Lissabons CSD 2025: Tausende wehren sich gegen politische Angriffe auf LGBTI+-Rechte
Philipp KrügerLissabons CSD 2025: Tausende wehren sich gegen politische Angriffe auf LGBTI+-Rechte
Lissabon veranstaltete am Samstag seinen 27. CSD unter dem Motto „Kein Schweigen, keine Angst: Wir existieren und wir wehren uns“
Tausende Menschen versammelten sich in der portugiesischen Hauptstadt, um an der traditionellen Pride-Parade teilzunehmen, die um 17:00 Uhr am Marquês-de-Pombal-Platz begann. Die Organisator:innen warnten vor wachsenden Bedrohungen für hart erkämpfte Rechte. Unter den Teilnehmer:innen befanden sich Aktivist:innen, Abgeordnete sowie Vertreter:innen von 17 Initiativen, die sich für LGBTI+-Rechte, Feminismus und Antirassismus engagieren.

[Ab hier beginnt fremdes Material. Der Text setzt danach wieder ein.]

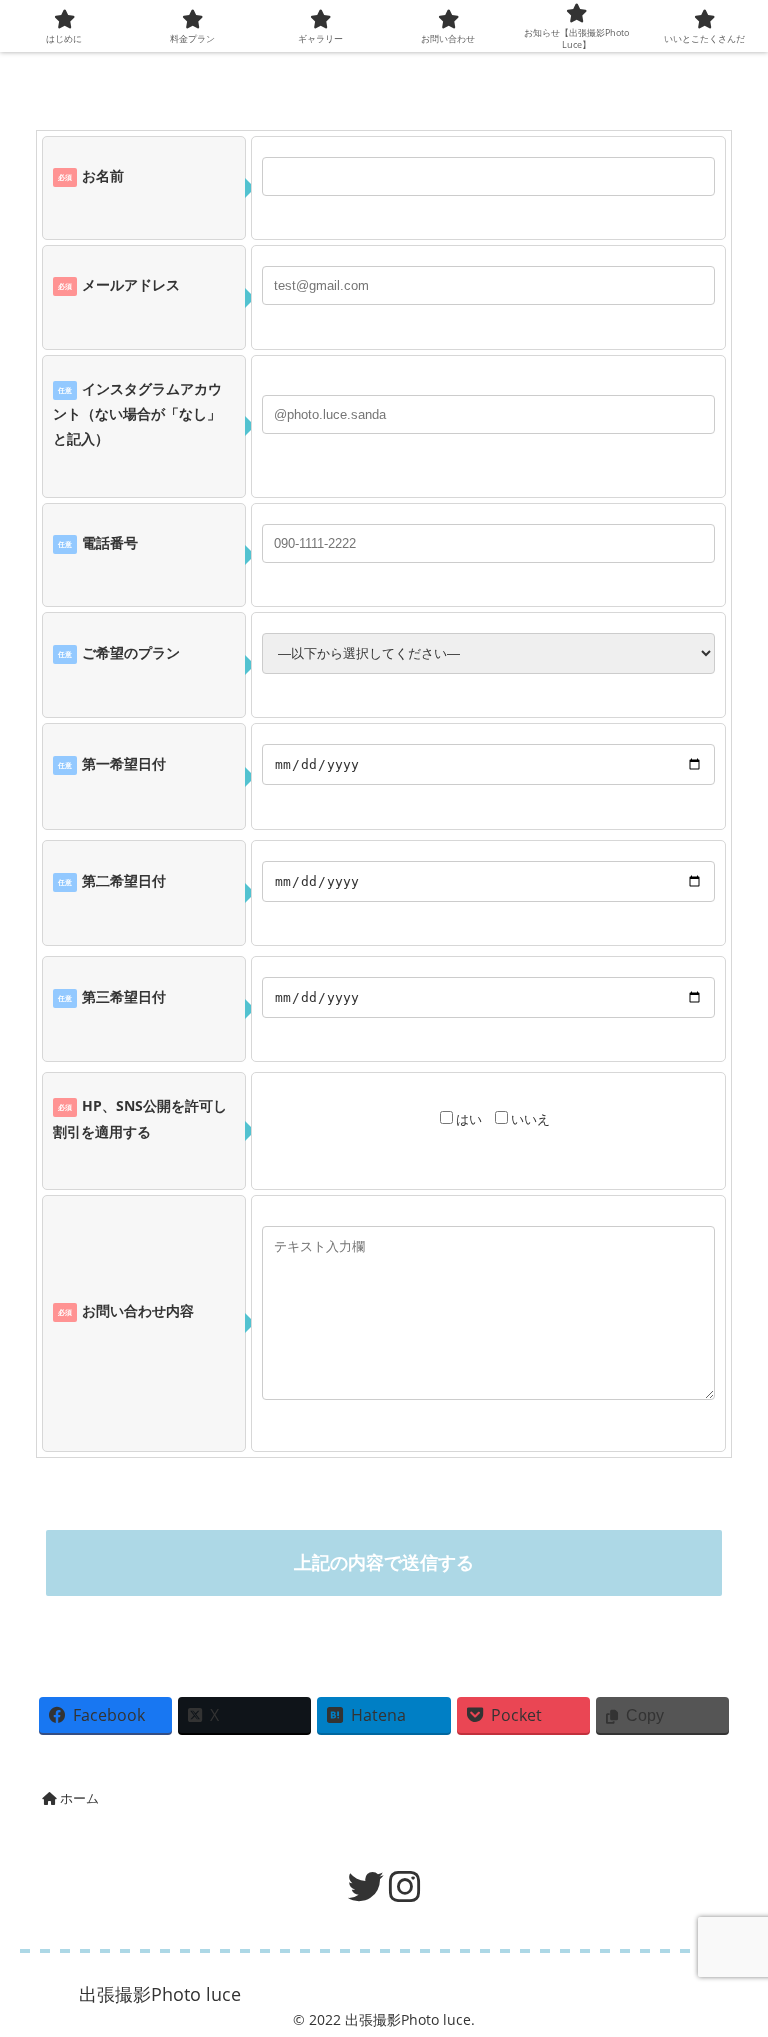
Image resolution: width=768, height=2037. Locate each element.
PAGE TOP (730, 1957)
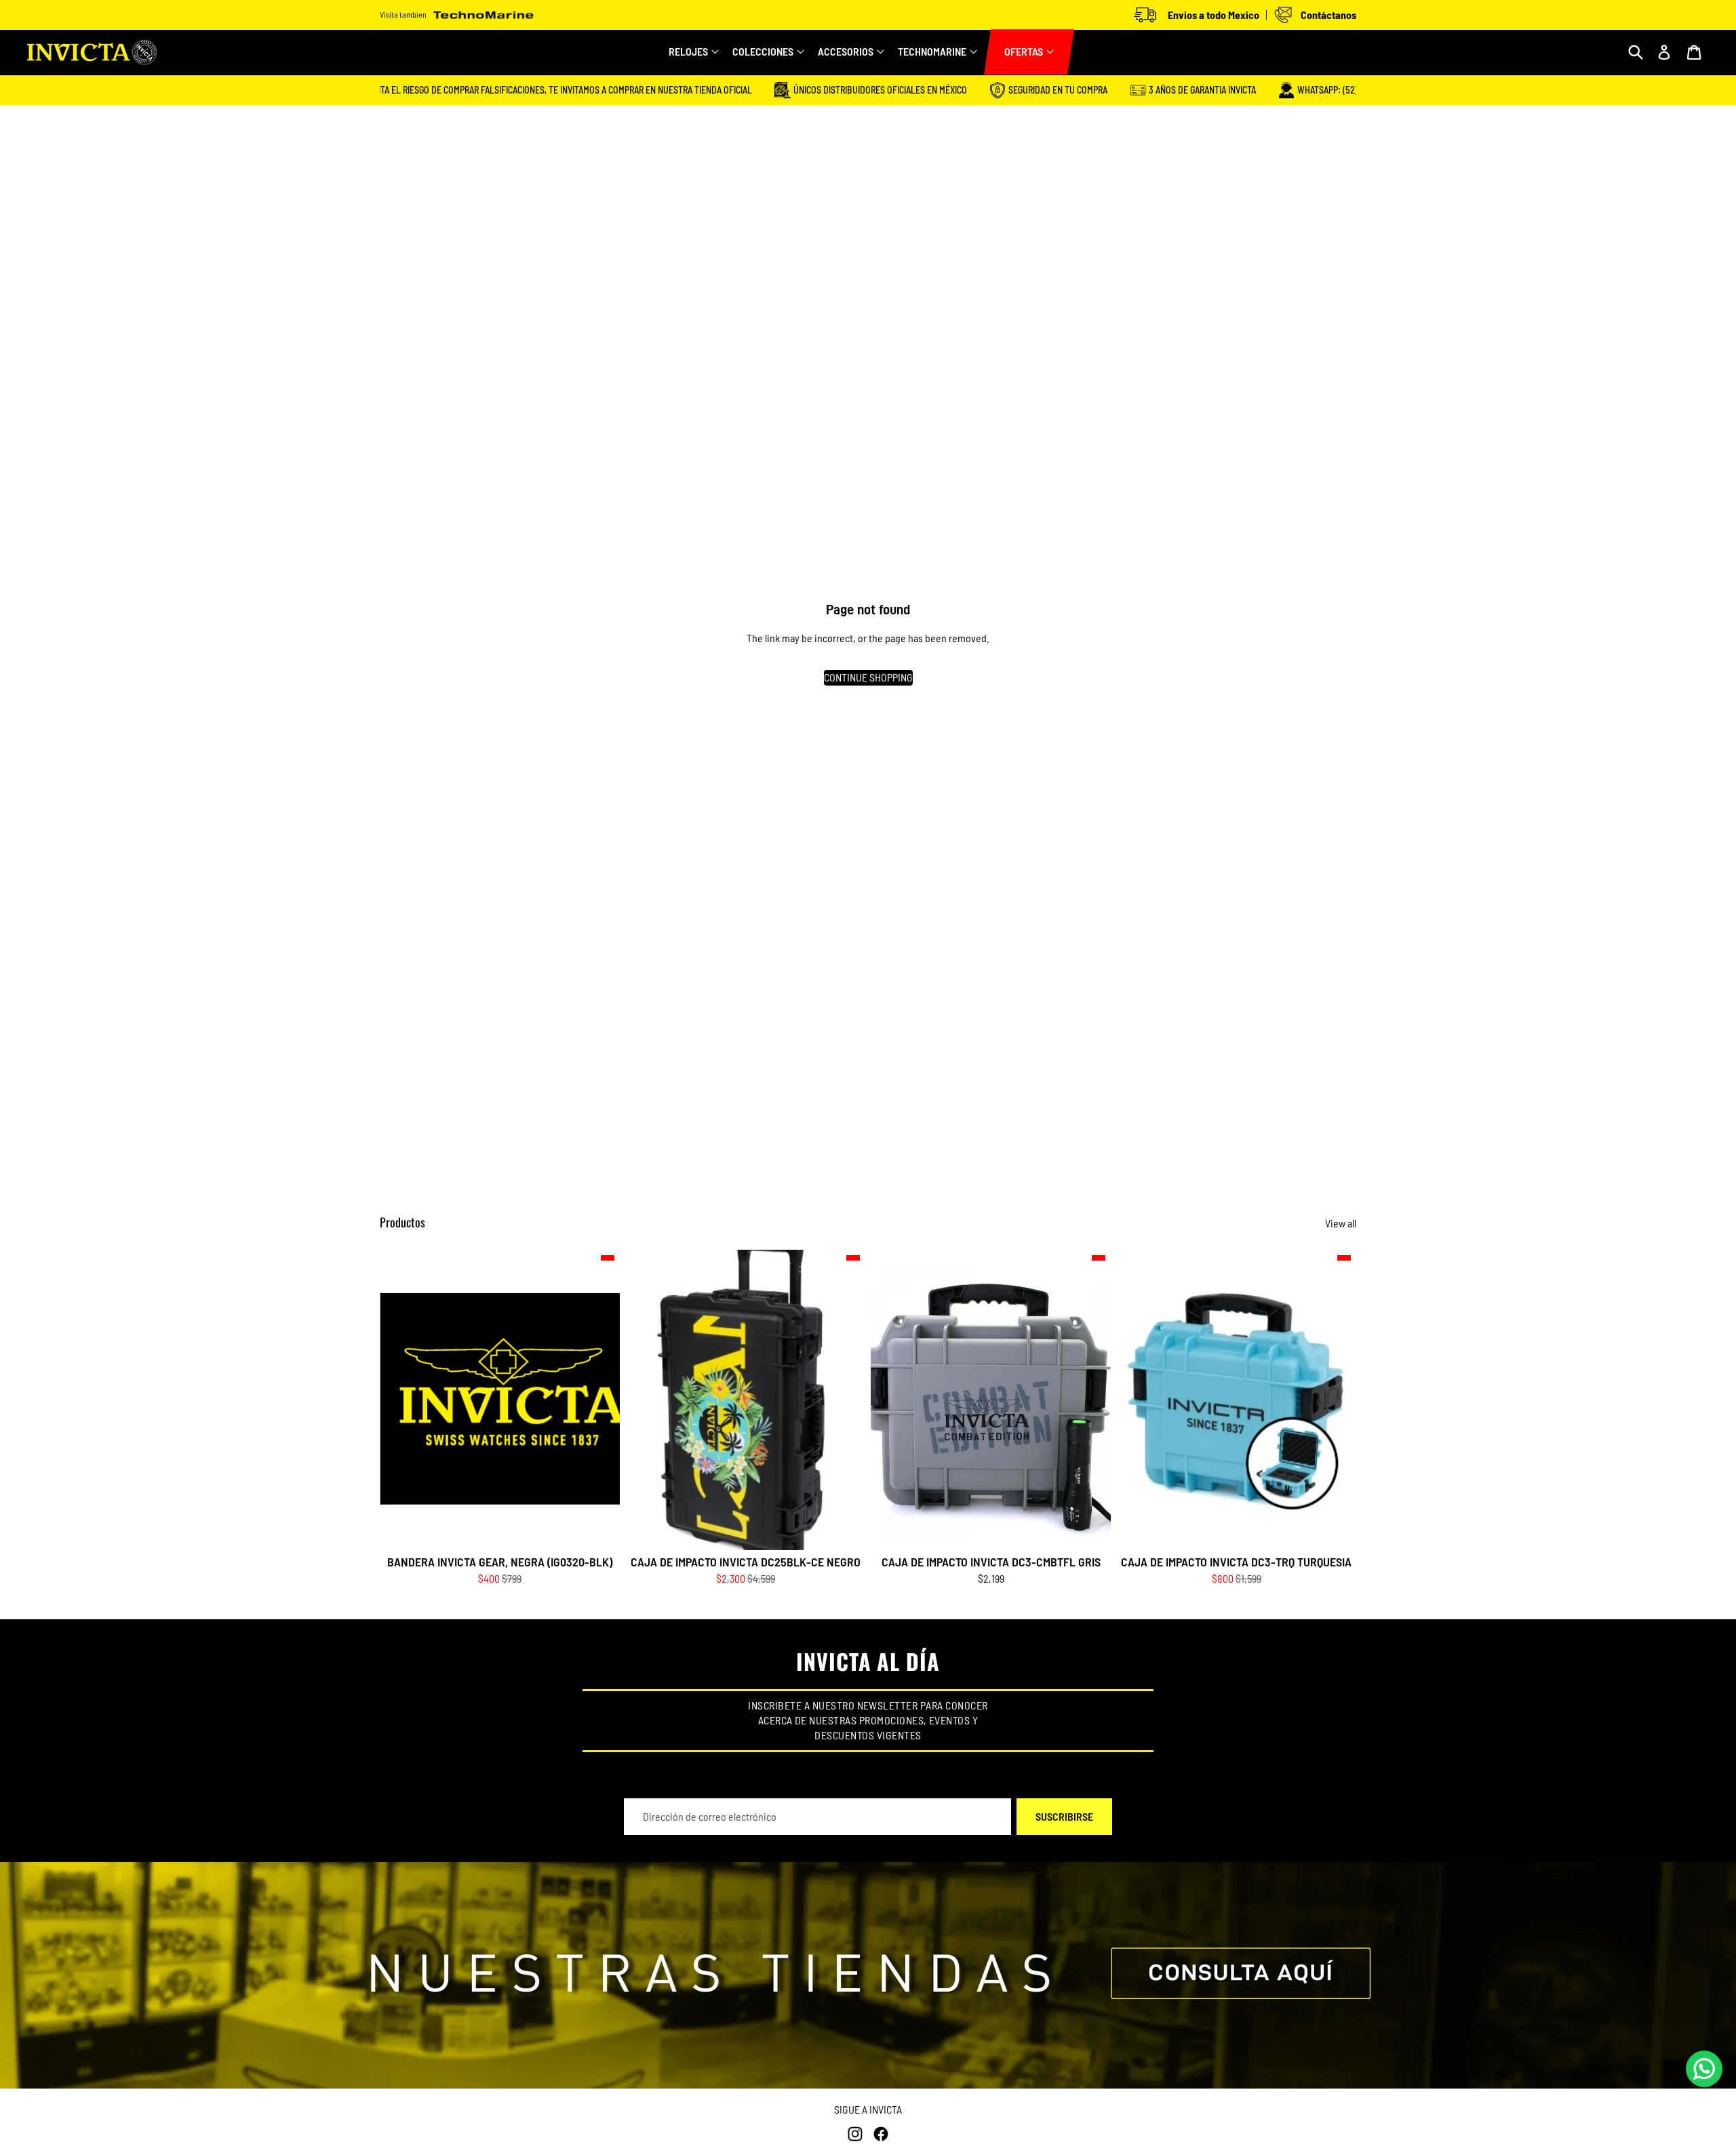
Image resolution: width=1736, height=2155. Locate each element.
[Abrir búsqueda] (1636, 52)
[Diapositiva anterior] (645, 1400)
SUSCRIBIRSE (1064, 1816)
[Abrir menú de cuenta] (1664, 52)
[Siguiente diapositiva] (845, 1400)
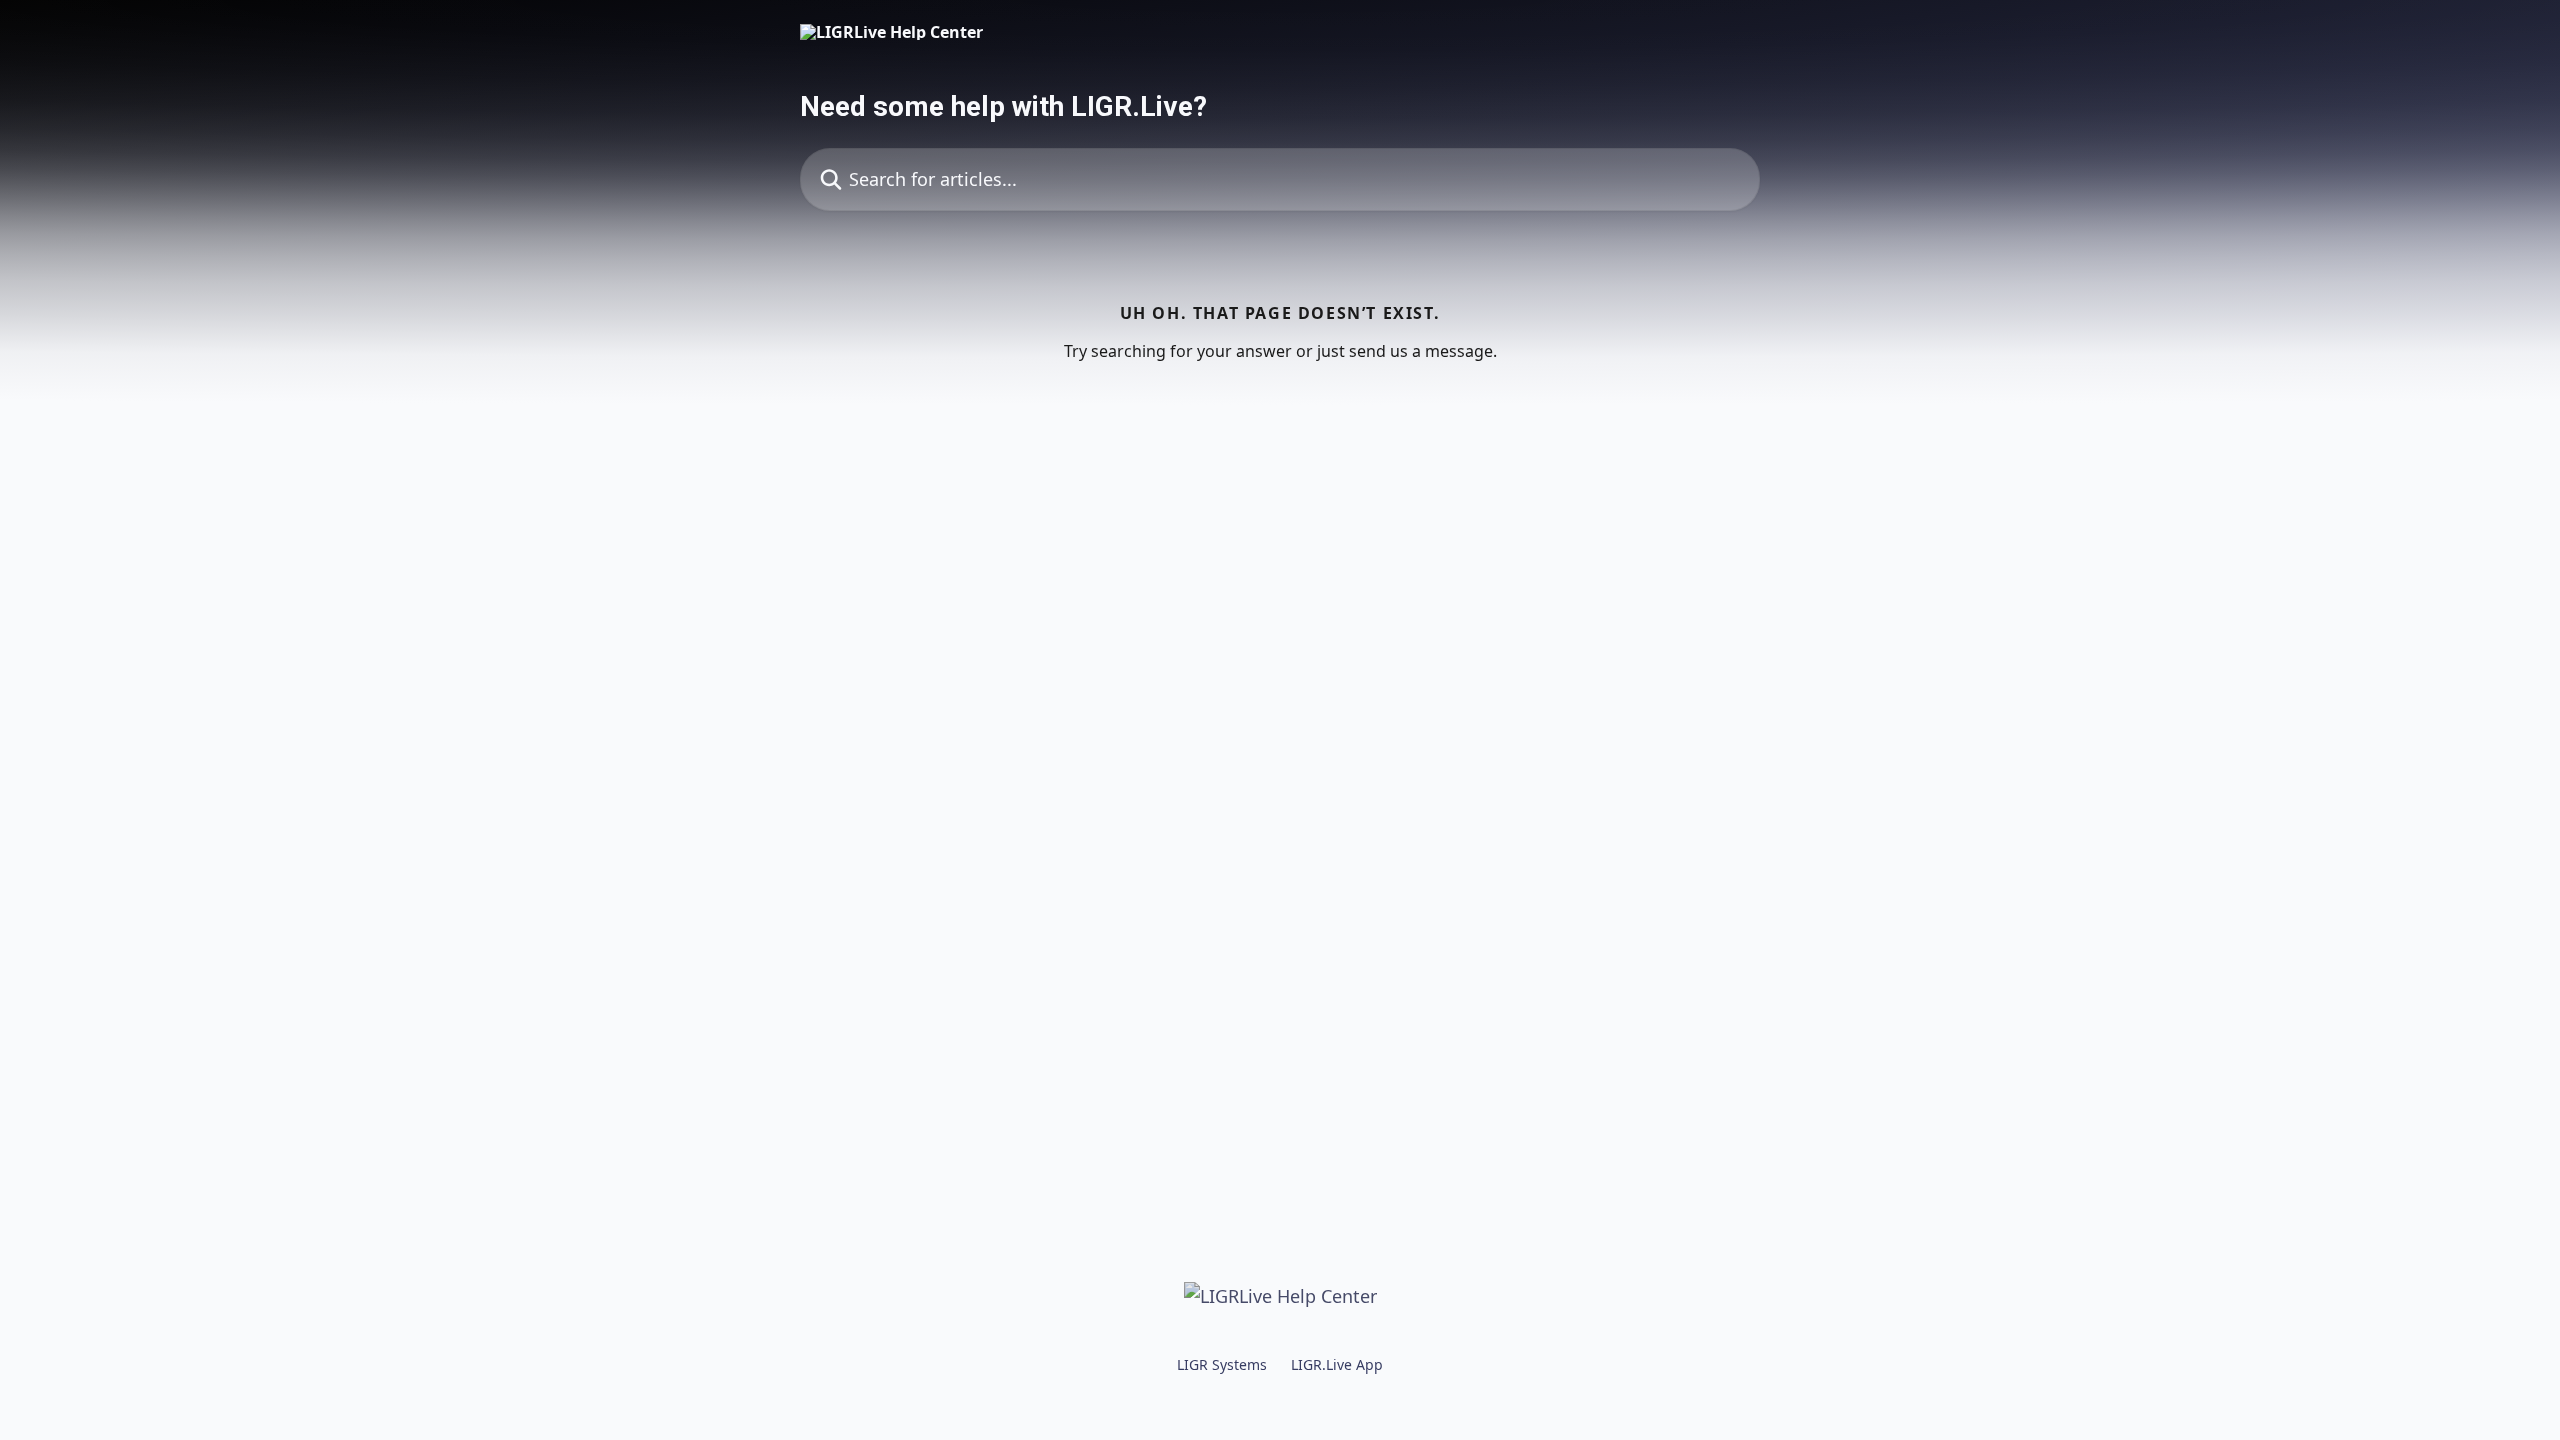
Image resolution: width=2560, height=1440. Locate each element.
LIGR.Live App (1337, 1364)
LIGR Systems (1222, 1364)
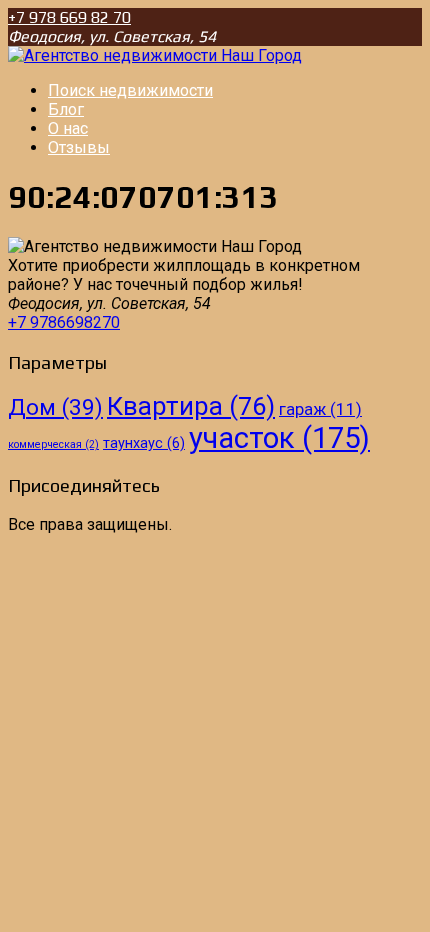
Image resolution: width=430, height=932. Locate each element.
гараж (320, 409)
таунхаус (144, 443)
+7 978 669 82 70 (69, 17)
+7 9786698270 (64, 322)
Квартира (191, 406)
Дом (55, 407)
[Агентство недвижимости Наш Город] (155, 55)
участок (279, 438)
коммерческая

Die Demonstration fand vor dem Hintergrund aktueller politischer Entwicklungen statt, die nach Einschätzung des CSD-Organisationskomitees die Rechte von LGBTQI+-Personen und ihren Familien gefährden. Besonders kritisiert wurden Versuche, Fortschritte rückgängig zu machen – darunter Bestrebungen, das Gesetz 38/2018 abzuschaffen, das die Selbstbestimmung von Geschlechtsidentität und -ausdruck schützt. Helder Bértolo, einer der Organisatoren, betonte, dass viele Teilnehmer:innen das Gefühl hätten, ihre Rechte würden direkt angegriffen.
Der Abgeordnete Paulo Muacho von der Partei Livre rief zur Teilnahme auf und verwies auf die zunehmende Feindseligkeit rechtsextremer Kreise gegenüber LGBT-Rechten. Joana Mortágua vom Linksblock teilte diese Sorgen und äußerte Enttäuschung darüber, dass eine solche Veranstaltung angesichts der konservativen Regierungspolitik überhaupt notwendig sei. 2024 zählte die Parade rund 50.000 Teilnehmende – für 2025 wird mit noch höheren Zahlen gerechnet.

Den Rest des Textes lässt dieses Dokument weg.